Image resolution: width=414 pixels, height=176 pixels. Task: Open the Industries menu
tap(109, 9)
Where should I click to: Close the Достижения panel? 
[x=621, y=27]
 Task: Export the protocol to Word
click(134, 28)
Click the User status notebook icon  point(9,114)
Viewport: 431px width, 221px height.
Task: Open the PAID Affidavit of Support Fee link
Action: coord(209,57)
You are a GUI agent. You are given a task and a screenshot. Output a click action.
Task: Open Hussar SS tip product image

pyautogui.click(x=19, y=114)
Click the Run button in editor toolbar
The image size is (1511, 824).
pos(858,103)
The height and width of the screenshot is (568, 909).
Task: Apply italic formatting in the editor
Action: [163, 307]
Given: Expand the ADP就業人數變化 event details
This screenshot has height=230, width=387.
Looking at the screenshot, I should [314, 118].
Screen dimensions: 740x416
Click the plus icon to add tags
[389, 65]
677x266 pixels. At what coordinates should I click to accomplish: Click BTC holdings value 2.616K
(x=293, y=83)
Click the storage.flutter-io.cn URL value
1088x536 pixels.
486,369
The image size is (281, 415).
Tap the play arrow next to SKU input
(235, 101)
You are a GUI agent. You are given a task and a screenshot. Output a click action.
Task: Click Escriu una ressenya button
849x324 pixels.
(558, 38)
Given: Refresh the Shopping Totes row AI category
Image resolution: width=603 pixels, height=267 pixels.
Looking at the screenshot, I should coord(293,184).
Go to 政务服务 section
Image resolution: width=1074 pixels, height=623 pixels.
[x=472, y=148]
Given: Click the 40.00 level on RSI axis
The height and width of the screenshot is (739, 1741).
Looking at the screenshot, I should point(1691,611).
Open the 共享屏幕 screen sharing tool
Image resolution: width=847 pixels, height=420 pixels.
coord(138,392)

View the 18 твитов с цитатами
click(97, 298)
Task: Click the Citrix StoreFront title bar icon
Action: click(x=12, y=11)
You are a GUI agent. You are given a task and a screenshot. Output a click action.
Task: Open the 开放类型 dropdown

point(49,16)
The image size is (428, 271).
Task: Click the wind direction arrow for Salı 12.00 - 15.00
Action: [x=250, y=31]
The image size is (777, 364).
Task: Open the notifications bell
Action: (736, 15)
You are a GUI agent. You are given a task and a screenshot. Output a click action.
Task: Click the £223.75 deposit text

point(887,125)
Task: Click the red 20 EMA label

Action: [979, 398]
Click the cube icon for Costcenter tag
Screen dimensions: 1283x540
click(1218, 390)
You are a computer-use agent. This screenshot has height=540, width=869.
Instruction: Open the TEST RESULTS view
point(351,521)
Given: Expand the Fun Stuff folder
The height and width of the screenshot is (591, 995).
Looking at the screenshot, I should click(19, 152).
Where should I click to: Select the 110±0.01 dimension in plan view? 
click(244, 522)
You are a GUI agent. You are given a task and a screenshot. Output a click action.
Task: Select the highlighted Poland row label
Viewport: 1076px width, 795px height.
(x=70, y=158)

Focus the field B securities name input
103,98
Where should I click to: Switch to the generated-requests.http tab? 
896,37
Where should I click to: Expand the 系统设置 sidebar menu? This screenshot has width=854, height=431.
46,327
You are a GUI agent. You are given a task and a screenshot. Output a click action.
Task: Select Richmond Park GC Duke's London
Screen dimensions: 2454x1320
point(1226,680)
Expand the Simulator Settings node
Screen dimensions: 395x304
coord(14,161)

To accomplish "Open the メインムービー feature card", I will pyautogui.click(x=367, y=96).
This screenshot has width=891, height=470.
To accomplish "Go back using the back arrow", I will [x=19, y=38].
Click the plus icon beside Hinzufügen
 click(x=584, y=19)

* **WHAT THE TASK ASKS**
Please copy the entire listing, leaving each line exactly as written.

* **REPLY TO THE TASK**
Image resolution: width=414 pixels, height=176 pixels. Task: Open the Industries menu
tap(109, 9)
Where should I click to: Close the Достижения panel? 
[x=621, y=27]
 Task: Export the protocol to Word
click(134, 28)
Click the User status notebook icon  point(9,114)
Viewport: 431px width, 221px height.
Task: Open the PAID Affidavit of Support Fee link
Action: coord(209,57)
You are a GUI agent. You are given a task and a screenshot. Output a click action.
Task: Open Hussar SS tip product image

pyautogui.click(x=19, y=114)
Click the Run button in editor toolbar
The image size is (1511, 824).
pos(858,103)
The height and width of the screenshot is (568, 909).
Task: Apply italic formatting in the editor
Action: [163, 307]
Given: Expand the ADP就業人數變化 event details
This screenshot has height=230, width=387.
Looking at the screenshot, I should [314, 118].
Screen dimensions: 740x416
Click the plus icon to add tags
[389, 65]
677x266 pixels. At what coordinates should I click to accomplish: Click BTC holdings value 2.616K
(x=293, y=83)
Click the storage.flutter-io.cn URL value
1088x536 pixels.
486,369
The image size is (281, 415).
Tap the play arrow next to SKU input
(235, 101)
You are a GUI agent. You are given a task and a screenshot. Output a click action.
Task: Click Escriu una ressenya button
849x324 pixels.
(558, 38)
Given: Refresh the Shopping Totes row AI category
Image resolution: width=603 pixels, height=267 pixels.
Looking at the screenshot, I should coord(293,184).
Go to 政务服务 section
Image resolution: width=1074 pixels, height=623 pixels.
[x=472, y=148]
Given: Click the 40.00 level on RSI axis
The height and width of the screenshot is (739, 1741).
Looking at the screenshot, I should point(1691,611).
Open the 共享屏幕 screen sharing tool
Image resolution: width=847 pixels, height=420 pixels.
coord(138,392)

View the 18 твитов с цитатами
click(97, 298)
Task: Click the Citrix StoreFront title bar icon
Action: click(x=12, y=11)
You are a GUI agent. You are given a task and a screenshot. Output a click action.
Task: Open the 开放类型 dropdown

point(49,16)
The image size is (428, 271).
Task: Click the wind direction arrow for Salı 12.00 - 15.00
Action: [x=250, y=31]
The image size is (777, 364).
Task: Open the notifications bell
Action: (736, 15)
You are a GUI agent. You are given a task and a screenshot. Output a click action.
Task: Click the £223.75 deposit text

point(887,125)
Task: Click the red 20 EMA label

Action: [979, 398]
Click the cube icon for Costcenter tag
Screen dimensions: 1283x540
click(1218, 390)
You are a computer-use agent. This screenshot has height=540, width=869.
Instruction: Open the TEST RESULTS view
point(351,521)
Given: Expand the Fun Stuff folder
The height and width of the screenshot is (591, 995).
Looking at the screenshot, I should click(19, 152).
Where should I click to: Select the 110±0.01 dimension in plan view? 
click(244, 522)
You are a GUI agent. You are given a task and a screenshot. Output a click action.
Task: Select the highlighted Poland row label
Viewport: 1076px width, 795px height.
(x=70, y=158)

Focus the field B securities name input
103,98
Where should I click to: Switch to the generated-requests.http tab? 
896,37
Where should I click to: Expand the 系统设置 sidebar menu? This screenshot has width=854, height=431.
46,327
You are a GUI agent. You are given a task and a screenshot. Output a click action.
Task: Select Richmond Park GC Duke's London
Screen dimensions: 2454x1320
point(1226,680)
Expand the Simulator Settings node
Screen dimensions: 395x304
coord(14,161)

To accomplish "Open the メインムービー feature card", I will pyautogui.click(x=367, y=96).
This screenshot has width=891, height=470.
To accomplish "Go back using the back arrow", I will [x=19, y=38].
Click the plus icon beside Hinzufügen
 click(x=584, y=19)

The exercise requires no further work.